Aangeleverd fragment:
__________

Politici winnen echter geen verkiezingen door burgers te vertellen dat zij minder moeten consumeren. De groene transitie is bedoeld om de hoge Europese levensstandaard te handhaven, tegen de achtergrond van een klimaatcrisis en de eindigheid van fossiele brandstoffen.
Een verandering van energiemodel heeft grote geopolitieke gevolgen. Europa domineerde de 19de eeuw met zijn steenkoolvoorraden, maar moest het stokje overgeven aan Amerika in het olietijdperk van de 20ste eeuw. De 21ste eeuw wordt het tijdperk van de hernieuwbare energie.
Europa is relatief arm aan de grondstoffen die voor de groene transitie nodig zijn. Voor deze grondstoffen is het sterk afhankelijk van China, voor zijn veiligheid van Amerika. Zo dreigt het bekneld te raken in de almaar toenemende Chinees-Amerikaanse rivaliteit.

__________

Jouw opdracht: Zet het fragment hierboven over de groene transitie en de positie van Europa voort, te beginnen na de laatste zin.

Verzameld materiaal:
__________

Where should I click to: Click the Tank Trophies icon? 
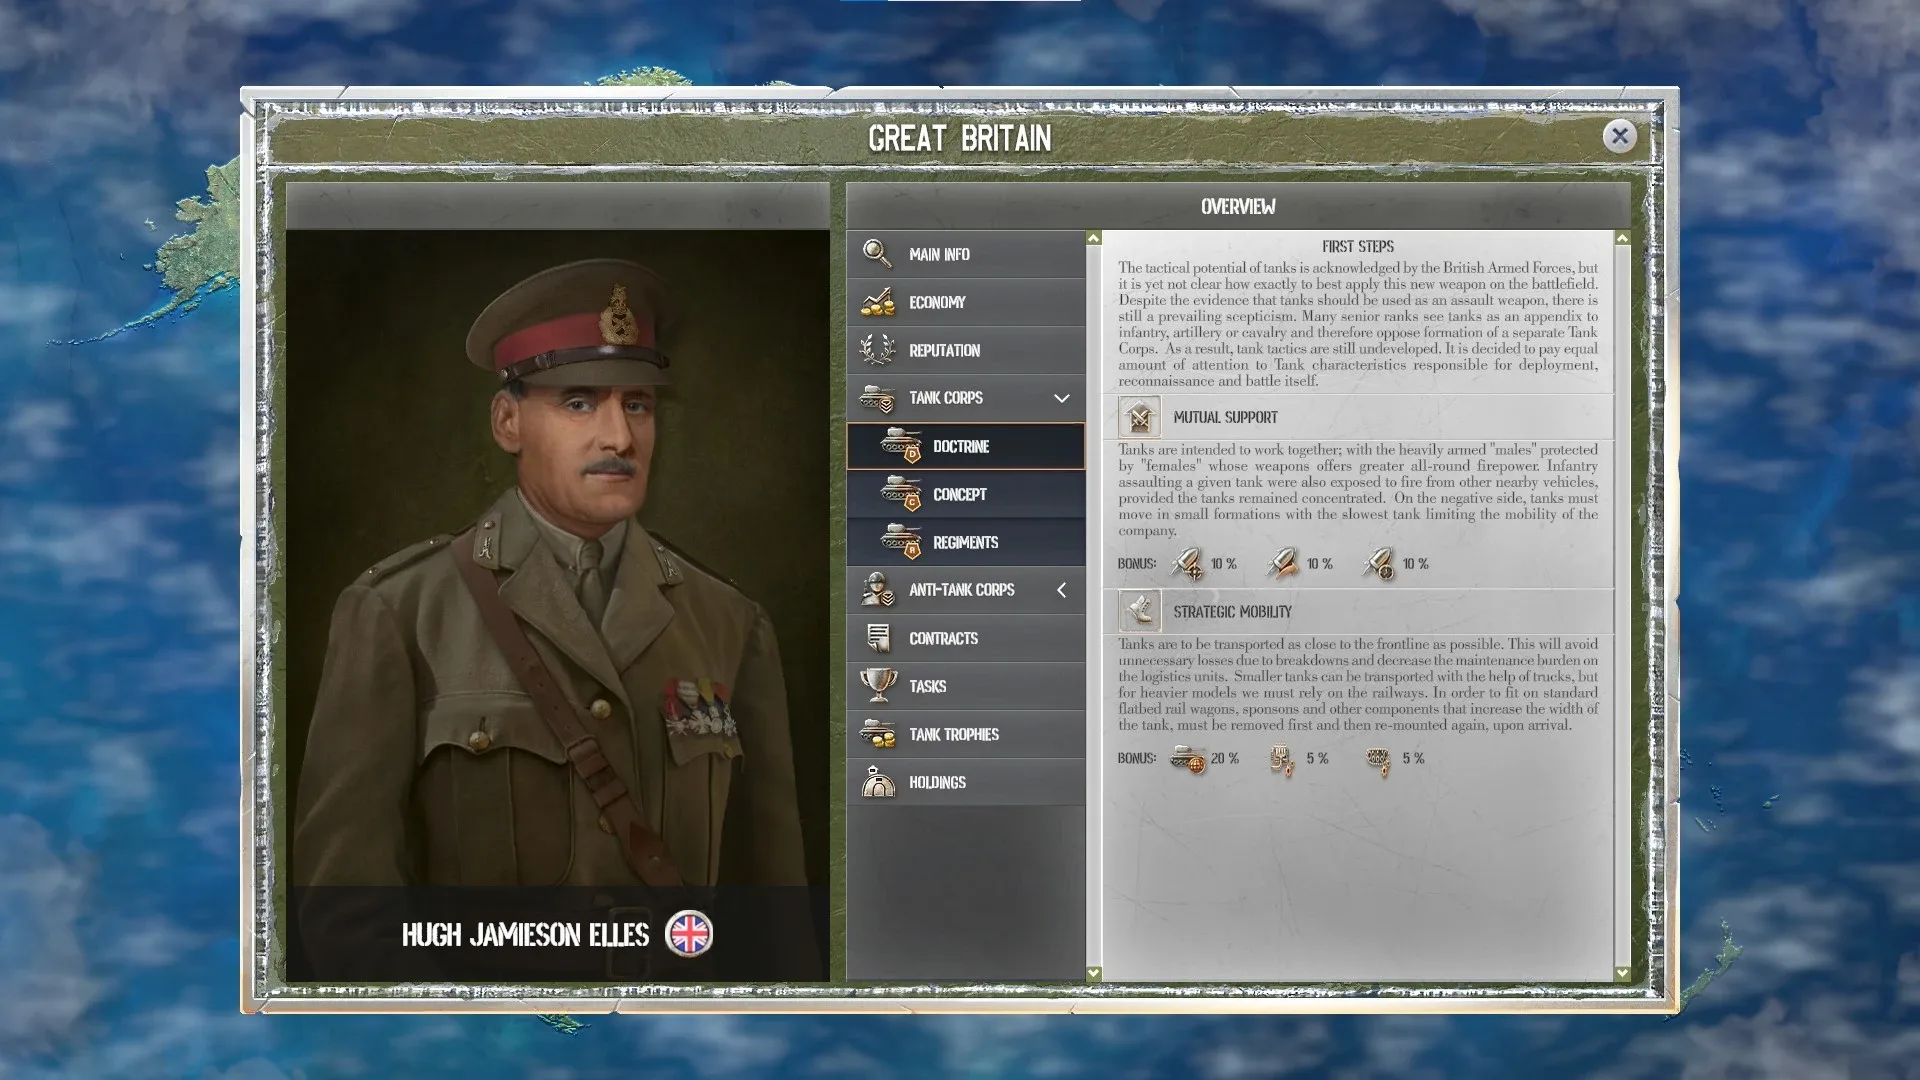(x=878, y=734)
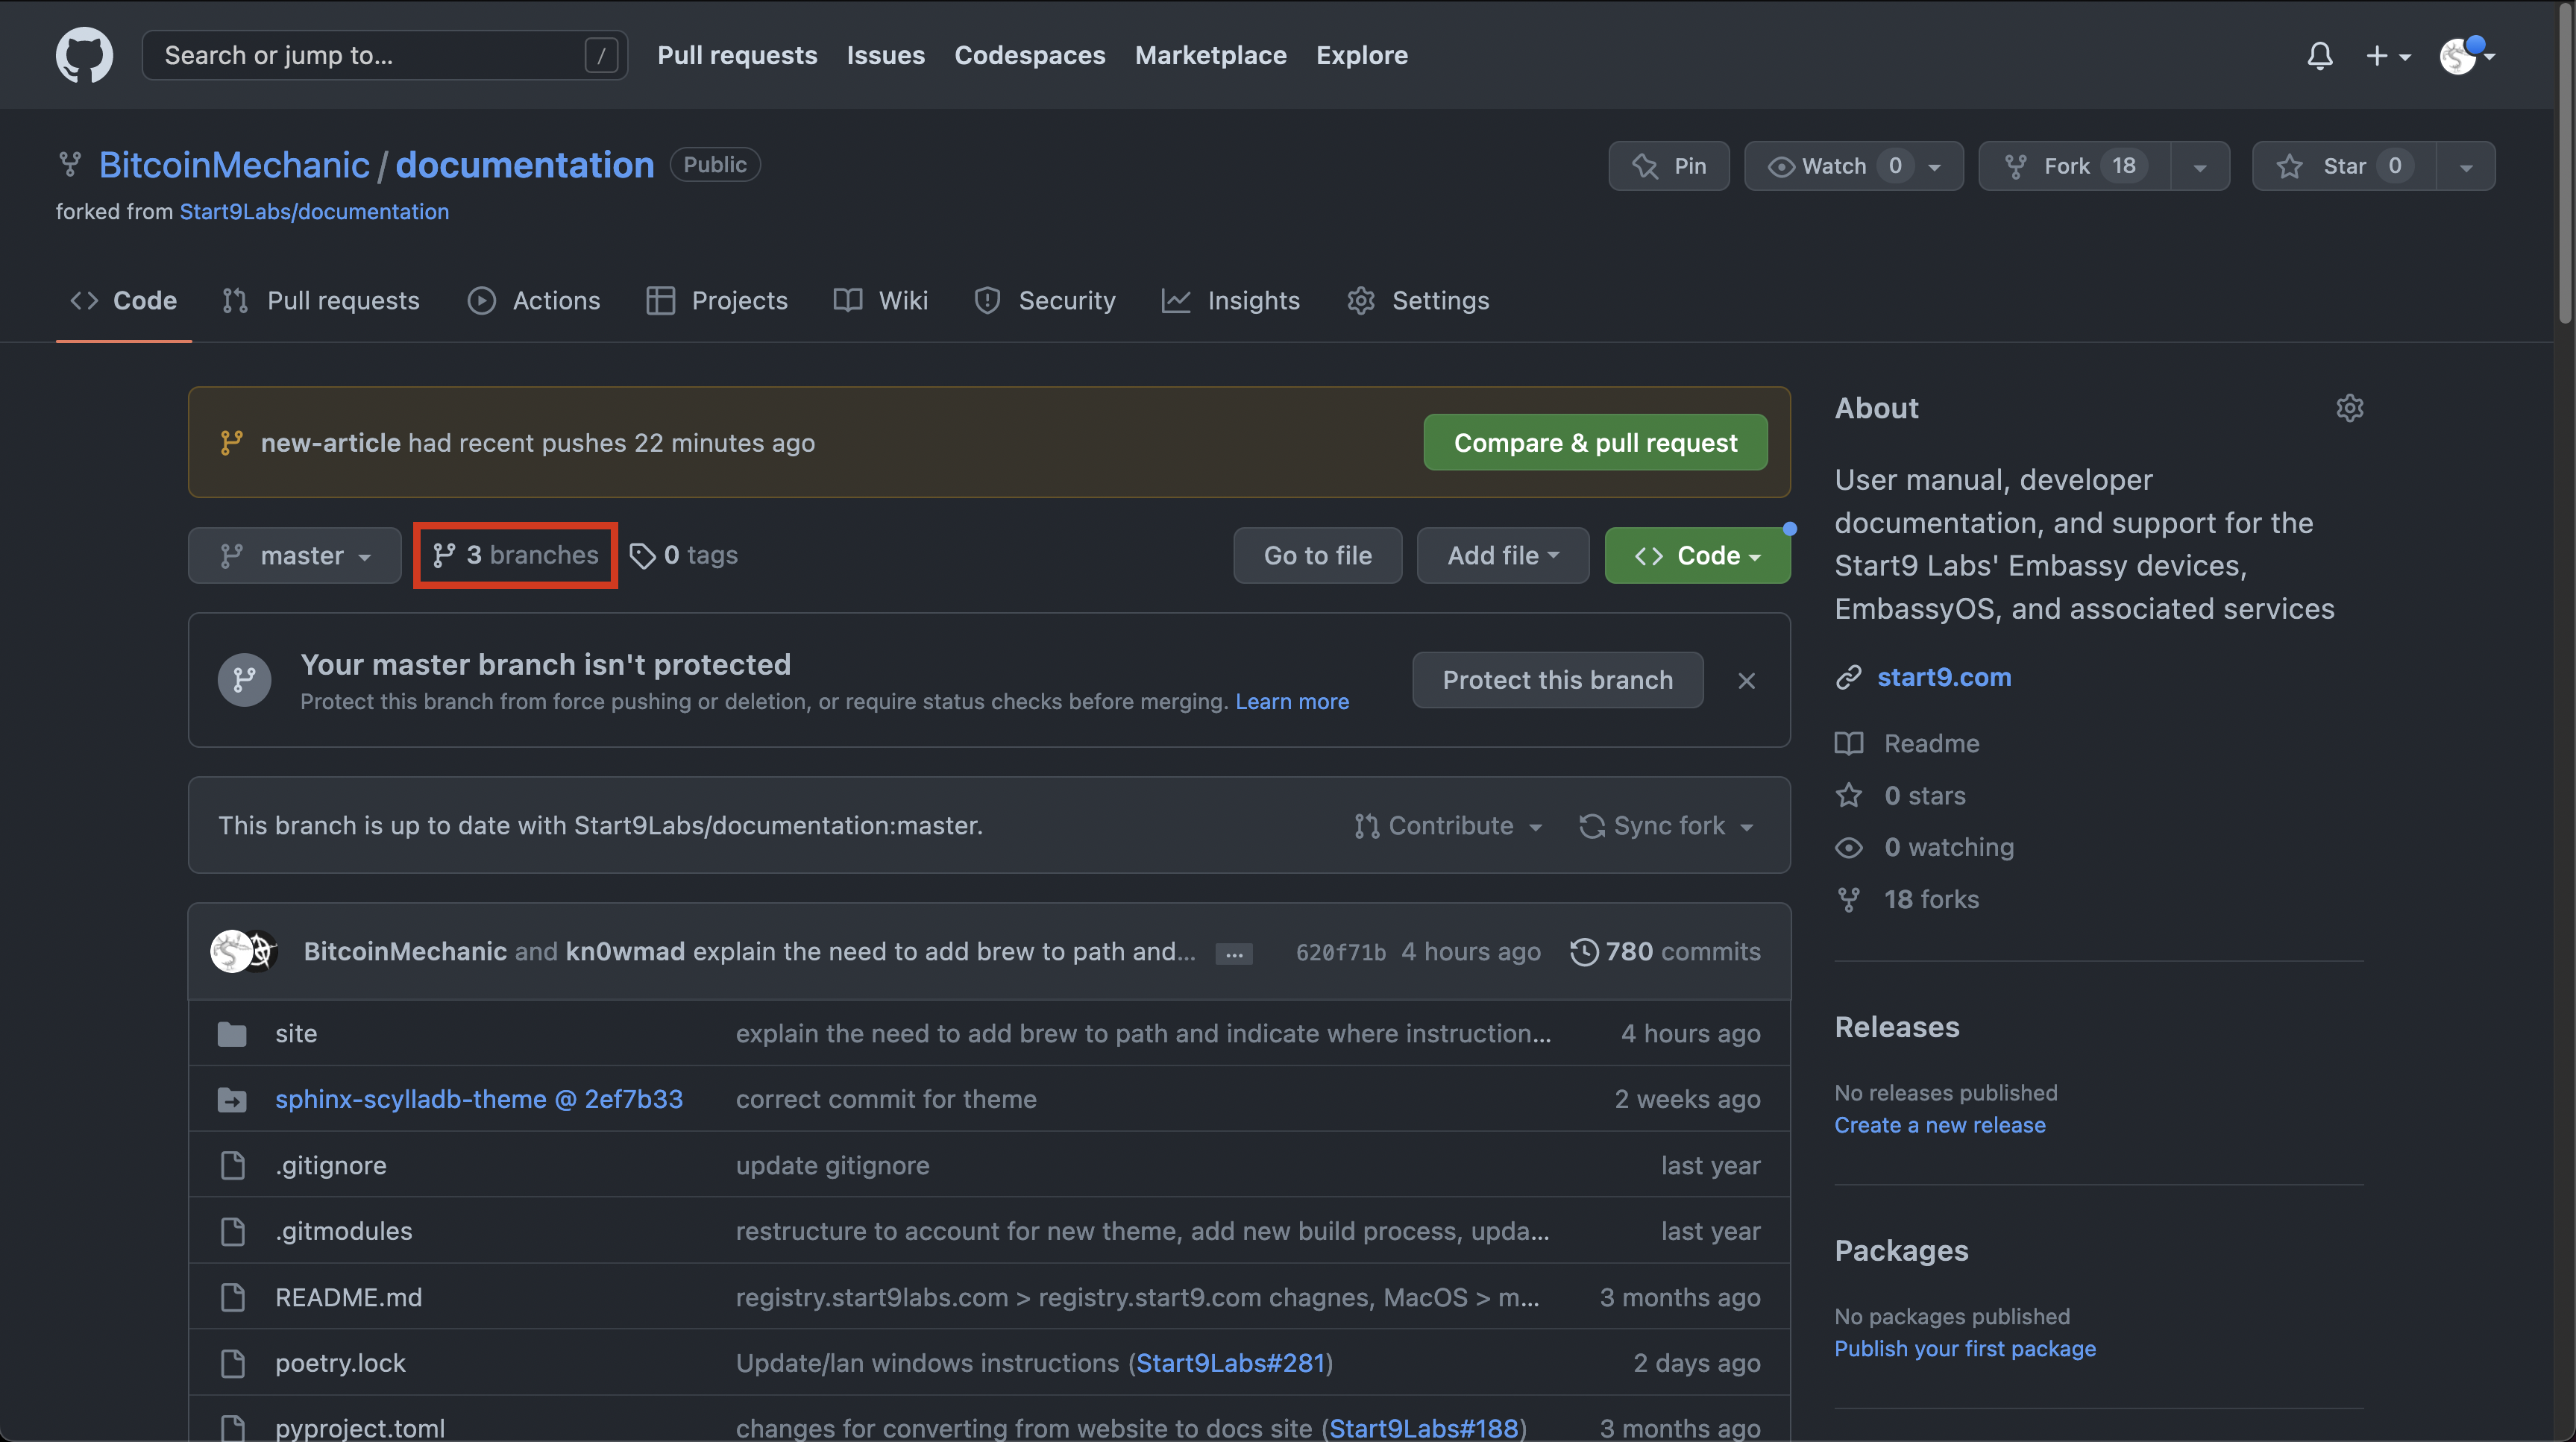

__________

Resultaat oefening:
Toch moeten we de toekomst niet te somber inzien, zegt Irina Patrahau van The Hague Centre of Strategic Studies. Europa heeft misschien minder grondstofreserves dan andere continenten, maar kan meer zelf winnen en verwerken. Het kan zijn aanvoerketens diversifiëren, bijvoorbeeld door meer grondstoffen uit Zuid-Amerika en Australië te halen. Op langere termijn biedt recycling interessante mogelijkheden, net als het zoeken naar alternatieve materialen.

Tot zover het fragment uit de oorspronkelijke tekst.